US Innovation and Competition Act or USICA

The Senate on Tuesday voted 68-32 to approve $250 billion to beef up American technological research, development and manufacturing so the U.S. can better compete with China now and in the future.

Some House Republicans have balked at the bill, saying it isn’t tough enough on China, but the passage in the Senate on Tuesday night at least indicates an appetite is rising across both aisles to leverage the U.S. technological prowess.

This bill include:

  • provides $52 billion for domestic semiconductor manufacturing
  • USICA approval also provides $10 billion to reshape cities and regions across the US into “technology hubs,” focusing on research and development into cutting-edge industries and creating new, well-paying tech jobs outside of the coasts.It would dole out billions to regions all across the country to build out new tech hubs and encourage tech companies to find homes outside of Silicon Valley and the coasts

Whoever wins the race to the technologies of the future will be the global economic leader.We spend half as much as the Chinese community party for research … The world is more competitive now than at any time since the end of the second World War. If we do nothing our days as a dominant superpower may be ending. We don’t mean to let those days end on our watch,” Schumer said. “Passing this bill is the moment when the Senate lays the foundation for another century of American leadership (Senate Majority Leader Chuck Schumer).

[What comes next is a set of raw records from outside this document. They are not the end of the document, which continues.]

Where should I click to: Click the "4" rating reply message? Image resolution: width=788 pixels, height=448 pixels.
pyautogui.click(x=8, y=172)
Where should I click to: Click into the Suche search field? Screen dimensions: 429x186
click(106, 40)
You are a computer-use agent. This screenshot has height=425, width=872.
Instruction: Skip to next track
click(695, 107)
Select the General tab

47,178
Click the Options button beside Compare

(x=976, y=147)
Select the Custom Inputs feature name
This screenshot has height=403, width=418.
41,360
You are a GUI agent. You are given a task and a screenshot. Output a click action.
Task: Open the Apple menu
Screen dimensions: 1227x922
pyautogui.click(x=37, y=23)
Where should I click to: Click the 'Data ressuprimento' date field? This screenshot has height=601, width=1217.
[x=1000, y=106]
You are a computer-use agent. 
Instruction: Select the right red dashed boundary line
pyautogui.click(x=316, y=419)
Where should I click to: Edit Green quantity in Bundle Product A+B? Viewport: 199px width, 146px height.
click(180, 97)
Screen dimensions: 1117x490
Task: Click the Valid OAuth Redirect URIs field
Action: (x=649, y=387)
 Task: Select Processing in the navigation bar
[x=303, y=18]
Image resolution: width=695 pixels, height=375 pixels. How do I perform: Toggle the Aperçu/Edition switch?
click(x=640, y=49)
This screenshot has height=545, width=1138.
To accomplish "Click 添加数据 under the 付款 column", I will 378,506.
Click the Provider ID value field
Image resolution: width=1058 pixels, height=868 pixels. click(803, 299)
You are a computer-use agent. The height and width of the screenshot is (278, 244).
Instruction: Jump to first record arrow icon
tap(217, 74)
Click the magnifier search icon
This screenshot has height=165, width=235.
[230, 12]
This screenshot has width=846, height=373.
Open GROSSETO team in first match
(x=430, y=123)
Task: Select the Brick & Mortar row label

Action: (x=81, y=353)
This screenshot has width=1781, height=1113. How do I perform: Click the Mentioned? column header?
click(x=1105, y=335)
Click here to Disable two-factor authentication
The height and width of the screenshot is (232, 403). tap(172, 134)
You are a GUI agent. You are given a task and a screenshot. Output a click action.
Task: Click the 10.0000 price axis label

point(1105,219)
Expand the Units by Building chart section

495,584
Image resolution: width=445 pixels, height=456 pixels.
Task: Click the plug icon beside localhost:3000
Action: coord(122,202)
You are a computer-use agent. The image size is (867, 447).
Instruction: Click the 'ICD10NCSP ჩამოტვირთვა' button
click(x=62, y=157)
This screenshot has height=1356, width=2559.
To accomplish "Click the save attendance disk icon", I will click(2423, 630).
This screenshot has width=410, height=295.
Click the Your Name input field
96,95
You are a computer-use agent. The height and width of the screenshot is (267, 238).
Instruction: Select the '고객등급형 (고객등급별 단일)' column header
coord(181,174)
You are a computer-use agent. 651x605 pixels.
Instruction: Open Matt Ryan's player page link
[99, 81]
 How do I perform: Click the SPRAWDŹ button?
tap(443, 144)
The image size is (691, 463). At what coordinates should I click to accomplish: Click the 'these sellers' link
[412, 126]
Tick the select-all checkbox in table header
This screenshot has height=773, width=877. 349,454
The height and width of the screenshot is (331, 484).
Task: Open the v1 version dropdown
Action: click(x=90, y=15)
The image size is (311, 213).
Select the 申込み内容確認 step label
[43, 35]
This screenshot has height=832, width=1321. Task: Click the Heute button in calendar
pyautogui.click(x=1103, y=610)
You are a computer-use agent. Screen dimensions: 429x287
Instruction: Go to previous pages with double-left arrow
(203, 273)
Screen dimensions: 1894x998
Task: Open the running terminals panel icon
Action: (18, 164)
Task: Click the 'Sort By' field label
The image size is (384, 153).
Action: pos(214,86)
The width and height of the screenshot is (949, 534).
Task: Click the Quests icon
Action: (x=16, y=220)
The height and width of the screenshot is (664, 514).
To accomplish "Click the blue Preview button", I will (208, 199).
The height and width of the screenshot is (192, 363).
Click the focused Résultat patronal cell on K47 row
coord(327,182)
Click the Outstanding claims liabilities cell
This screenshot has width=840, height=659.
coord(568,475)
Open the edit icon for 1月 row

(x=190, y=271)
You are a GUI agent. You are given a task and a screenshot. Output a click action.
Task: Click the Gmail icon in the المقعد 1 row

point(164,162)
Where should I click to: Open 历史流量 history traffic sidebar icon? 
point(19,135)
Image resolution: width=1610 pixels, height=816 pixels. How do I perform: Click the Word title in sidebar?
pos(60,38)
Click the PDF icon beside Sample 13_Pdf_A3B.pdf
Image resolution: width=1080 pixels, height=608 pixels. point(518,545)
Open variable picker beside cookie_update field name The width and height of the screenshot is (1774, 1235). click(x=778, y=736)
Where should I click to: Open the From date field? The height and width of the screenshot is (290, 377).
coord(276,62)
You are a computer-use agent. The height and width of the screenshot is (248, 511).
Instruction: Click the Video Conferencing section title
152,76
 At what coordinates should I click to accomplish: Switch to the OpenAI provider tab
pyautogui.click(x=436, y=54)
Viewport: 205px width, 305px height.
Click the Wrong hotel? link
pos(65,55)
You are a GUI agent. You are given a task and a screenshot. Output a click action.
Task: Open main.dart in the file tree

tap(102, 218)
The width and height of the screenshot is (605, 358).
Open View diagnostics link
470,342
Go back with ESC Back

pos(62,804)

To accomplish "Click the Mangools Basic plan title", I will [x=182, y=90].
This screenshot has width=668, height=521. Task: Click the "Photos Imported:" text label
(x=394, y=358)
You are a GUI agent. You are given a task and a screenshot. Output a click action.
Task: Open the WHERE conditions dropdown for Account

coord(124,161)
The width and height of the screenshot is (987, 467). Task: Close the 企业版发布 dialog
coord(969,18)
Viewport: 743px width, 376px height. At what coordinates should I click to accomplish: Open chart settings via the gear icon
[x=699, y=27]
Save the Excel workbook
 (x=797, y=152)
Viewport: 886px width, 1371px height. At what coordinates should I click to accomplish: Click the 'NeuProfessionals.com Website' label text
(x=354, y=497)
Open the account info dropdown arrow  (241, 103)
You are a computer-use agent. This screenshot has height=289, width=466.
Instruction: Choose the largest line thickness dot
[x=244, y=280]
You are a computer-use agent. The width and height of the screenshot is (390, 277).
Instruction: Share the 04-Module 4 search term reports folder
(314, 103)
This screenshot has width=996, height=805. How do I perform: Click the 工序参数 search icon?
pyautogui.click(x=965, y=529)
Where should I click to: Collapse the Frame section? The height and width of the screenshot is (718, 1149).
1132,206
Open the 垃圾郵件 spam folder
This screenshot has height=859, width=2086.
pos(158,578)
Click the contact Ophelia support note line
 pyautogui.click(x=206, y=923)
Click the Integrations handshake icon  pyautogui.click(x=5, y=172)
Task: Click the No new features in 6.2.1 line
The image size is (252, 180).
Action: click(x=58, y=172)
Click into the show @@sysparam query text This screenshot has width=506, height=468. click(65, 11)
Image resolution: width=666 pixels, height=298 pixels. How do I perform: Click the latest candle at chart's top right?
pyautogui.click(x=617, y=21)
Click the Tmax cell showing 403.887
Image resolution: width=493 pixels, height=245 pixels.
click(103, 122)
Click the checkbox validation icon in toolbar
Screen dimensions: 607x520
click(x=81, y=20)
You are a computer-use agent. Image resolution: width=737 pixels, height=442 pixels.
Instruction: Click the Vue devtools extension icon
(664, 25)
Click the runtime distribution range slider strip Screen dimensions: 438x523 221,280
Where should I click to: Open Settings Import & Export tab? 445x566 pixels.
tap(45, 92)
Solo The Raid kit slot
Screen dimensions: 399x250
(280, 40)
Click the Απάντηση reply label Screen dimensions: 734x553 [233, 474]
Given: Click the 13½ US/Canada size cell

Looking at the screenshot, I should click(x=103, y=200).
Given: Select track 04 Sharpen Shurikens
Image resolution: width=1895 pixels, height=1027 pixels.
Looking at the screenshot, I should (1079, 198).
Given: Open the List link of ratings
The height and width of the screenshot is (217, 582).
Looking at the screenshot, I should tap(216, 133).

Notably, the bill also calls for U.S. diplomats to boycott the Winter Olympics next year in China due to the nation’s human rights violations.


Why It Matters?

The Communist party of China  heavily subsidized companies are targeted global security, this approach can be a good beginning to  deter  CCP threats. If the world loses leadership of USA, the CCP would threaten the existence of human rights. The free world needs to pass more bills to chain the dragon.

Furthermore, It signals the rise of new technology hubs, many experts  believe  that the bay area is overpopulated for new founders. Where it will be the next technological hub of USA?